Multiwalled Carbon Nanotubes Prevent Tumor Metastasis Through Switching M2-Polarized Macrophages to M1 via TLR4 Activation

Targeting tumor-associated macrophages (TAMs) has emerged as a novel therapeutic strategy for cancer metastasis. Here, we investigated whether carboxylated multiwalled carbon nanotubes (MWCNTs-COOH) prevent tumor metastasis through regulating macrophage polarization. In Lewis lung carcinoma (LLC) or B16F10 melanoma-bearing mice, intratracheal instillation of MWCNTs-COOH significantly reduced metastatic burden in the lungs.
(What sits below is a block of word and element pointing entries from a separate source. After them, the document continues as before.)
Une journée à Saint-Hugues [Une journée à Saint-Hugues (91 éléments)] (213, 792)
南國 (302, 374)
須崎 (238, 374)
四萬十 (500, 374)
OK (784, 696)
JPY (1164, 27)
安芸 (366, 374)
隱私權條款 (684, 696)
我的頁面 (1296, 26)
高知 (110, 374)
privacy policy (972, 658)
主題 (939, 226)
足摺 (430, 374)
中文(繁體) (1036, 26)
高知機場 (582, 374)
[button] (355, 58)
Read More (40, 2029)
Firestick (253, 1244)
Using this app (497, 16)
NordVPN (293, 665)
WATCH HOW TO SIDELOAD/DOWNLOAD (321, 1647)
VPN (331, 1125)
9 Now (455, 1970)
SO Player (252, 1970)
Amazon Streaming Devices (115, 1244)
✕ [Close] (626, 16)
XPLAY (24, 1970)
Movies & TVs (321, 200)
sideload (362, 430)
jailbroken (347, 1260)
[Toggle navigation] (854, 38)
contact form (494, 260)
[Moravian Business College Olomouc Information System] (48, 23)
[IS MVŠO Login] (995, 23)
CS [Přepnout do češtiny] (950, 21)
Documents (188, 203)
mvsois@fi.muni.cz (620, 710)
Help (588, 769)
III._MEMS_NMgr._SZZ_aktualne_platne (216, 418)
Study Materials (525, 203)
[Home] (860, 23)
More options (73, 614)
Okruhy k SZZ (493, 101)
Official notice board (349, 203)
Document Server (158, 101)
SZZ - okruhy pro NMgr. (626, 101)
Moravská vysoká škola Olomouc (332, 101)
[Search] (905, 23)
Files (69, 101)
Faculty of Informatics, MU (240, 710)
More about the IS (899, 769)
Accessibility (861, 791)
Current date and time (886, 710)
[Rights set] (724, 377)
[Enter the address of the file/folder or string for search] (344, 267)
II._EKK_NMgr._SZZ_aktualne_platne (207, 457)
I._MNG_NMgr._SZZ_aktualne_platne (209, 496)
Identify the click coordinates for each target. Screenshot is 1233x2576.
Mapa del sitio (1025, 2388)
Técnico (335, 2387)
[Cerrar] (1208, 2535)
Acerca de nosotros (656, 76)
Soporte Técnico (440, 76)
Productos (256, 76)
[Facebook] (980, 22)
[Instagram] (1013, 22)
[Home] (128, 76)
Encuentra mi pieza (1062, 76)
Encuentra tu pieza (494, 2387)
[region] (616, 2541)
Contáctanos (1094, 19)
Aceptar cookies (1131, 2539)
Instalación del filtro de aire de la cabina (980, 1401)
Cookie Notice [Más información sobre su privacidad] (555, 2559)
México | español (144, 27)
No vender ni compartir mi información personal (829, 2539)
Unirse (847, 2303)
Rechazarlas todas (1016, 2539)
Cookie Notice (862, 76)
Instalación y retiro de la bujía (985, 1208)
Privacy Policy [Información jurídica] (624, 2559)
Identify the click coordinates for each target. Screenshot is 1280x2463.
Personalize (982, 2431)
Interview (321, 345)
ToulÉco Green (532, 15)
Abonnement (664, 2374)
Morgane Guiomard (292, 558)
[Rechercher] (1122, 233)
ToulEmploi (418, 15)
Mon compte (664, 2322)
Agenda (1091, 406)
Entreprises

MWCNTs-COOH promoted the expression of M1 markers (iNOS and CXCR10) and inhibited the expression of M2 markers (CD206 and Arg-1) along with an increased expression of Th1 cytokines (TNF-alpha and IL-12) and decreased expression of Th2 cytokines (TGF-beta and IL-10). Such changes were accompanied with TLR4 mRNA and protein elevation. Importantly, macrophage depletion in mice lungs reversed the anti-metastatic effects of MWCNTs-COOH. In vitro, MWCNTs-COOH switched IL-4/13-treated macrophages to the M1 phenotype and thus prevented the migration and invasion of LLC cells, accompanied by the upregulation of toll-like receptor (TLR)-4/NF-kappa B p65 signaling. Moreover, TAK-242 (resatorvid), a specific TLR4 inhibitor, reversed the effects of MWCNTs-COOH on macrophage polarization. In summary, MWCNTs-COOH effectively prevent tumor metastasis through skewing M2-polarized macrophages to M1 via activating TLR4/NF-kappa B signaling. Thus, targeting TAMs by MWCNTs-COOH is a potential therapeutic approach against tumor metastasis.